As we have noted previously, many property owners are aware that one can sell investment property and reinvest the sales proceeds in like-kind investment property without having to pay tax on the sale. Such transactions are known as “tax-deferred exchanges” or “1031 exchanges” (1031 being the Internal Revenue Code section that authorizes the transactions). Certain requirements must be satisfied, such as (in the case of a nonsimultaneous exchange) identifying and acquiring the like-kind replacement property within specified time periods after the sale of the relinquished property. Generally, as long as the proceeds from the sale of the relinquished property are invested in like-kind replacement property, the tax on the sale is essentially deferred and is payable upon a subsequent taxable sale of the replacement property. (See 1031 Exchanges of Investment Property—Recent Cases.)
If you sell relinquished property in California and acquire replacement property outside of California, the State of California wants you to keep in touch. Effective January 1, 2014, all taxpayers who defer gain or loss under Section 1031 by selling relinquished property in California and acquiring replacement property outside of California will have to file an information return with the California Franchise Tax Board (FTB) for the year of the exchange and for each subsequent year in which the gain or loss from that exchange has not been recognized, in the form and manner prescribed by the FTB.
In a news release, the FTB states that the annual filing will help taxpayers and the FTB keep track of California source gain deferred under 1031 exchanges.

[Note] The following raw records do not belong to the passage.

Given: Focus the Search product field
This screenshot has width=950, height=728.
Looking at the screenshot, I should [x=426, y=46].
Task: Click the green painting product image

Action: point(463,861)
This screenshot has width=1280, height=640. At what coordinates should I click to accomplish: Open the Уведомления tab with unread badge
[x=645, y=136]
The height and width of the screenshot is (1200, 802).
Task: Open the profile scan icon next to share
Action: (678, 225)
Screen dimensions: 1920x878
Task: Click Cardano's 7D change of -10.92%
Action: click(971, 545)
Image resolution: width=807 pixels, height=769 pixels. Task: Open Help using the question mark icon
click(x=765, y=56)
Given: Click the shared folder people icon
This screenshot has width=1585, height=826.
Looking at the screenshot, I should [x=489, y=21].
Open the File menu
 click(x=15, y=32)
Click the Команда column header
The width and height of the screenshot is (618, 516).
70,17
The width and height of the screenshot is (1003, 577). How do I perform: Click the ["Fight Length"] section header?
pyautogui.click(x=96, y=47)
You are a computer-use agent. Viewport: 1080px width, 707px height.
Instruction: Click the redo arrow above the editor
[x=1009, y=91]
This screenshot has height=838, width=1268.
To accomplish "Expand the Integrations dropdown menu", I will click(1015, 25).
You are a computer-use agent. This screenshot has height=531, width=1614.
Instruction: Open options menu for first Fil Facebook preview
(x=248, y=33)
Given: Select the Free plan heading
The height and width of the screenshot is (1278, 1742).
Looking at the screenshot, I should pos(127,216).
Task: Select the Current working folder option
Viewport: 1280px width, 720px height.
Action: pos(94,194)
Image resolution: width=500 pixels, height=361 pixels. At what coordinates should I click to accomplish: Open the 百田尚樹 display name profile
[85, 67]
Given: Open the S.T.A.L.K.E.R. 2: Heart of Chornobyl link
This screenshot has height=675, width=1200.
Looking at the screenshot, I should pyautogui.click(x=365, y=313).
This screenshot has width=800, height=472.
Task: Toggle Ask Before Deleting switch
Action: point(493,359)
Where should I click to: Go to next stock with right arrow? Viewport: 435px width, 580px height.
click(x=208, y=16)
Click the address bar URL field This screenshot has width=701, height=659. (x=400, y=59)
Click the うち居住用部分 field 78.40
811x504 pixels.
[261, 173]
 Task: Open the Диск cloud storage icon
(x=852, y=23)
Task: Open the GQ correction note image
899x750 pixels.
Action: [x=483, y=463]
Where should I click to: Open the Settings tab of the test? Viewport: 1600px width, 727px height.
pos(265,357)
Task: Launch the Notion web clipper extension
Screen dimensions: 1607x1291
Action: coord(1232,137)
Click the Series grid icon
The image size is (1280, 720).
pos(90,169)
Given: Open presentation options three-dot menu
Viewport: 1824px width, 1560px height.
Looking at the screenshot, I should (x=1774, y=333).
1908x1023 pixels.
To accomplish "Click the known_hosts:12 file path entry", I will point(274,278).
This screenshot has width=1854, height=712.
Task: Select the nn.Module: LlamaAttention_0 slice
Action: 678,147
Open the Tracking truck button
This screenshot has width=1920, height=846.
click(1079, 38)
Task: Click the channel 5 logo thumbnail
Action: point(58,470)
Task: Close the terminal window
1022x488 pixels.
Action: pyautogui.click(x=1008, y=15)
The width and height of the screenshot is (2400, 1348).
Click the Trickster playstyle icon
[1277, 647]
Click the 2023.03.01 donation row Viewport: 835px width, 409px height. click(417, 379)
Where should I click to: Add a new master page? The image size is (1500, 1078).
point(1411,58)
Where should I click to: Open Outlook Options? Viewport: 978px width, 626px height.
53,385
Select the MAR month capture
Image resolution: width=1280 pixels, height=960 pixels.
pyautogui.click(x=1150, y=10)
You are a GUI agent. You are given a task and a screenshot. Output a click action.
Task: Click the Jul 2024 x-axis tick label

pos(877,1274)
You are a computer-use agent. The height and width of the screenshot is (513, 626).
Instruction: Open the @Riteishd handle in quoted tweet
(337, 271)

According to the news release, after exchanging relinquished property in California for replacement property outside of California, many taxpayers later sell the replacement property and the previously deferred California source gain is not reported to the State of California. The FTB further states that, as to those taxpayers who exchange relinquished property in California for replacement property outside of California and fail to file the California information return, the FTB may issue a Notice of Proposed Assessment to adjust their income for the previously deferred California source gain, plus penalties and interest.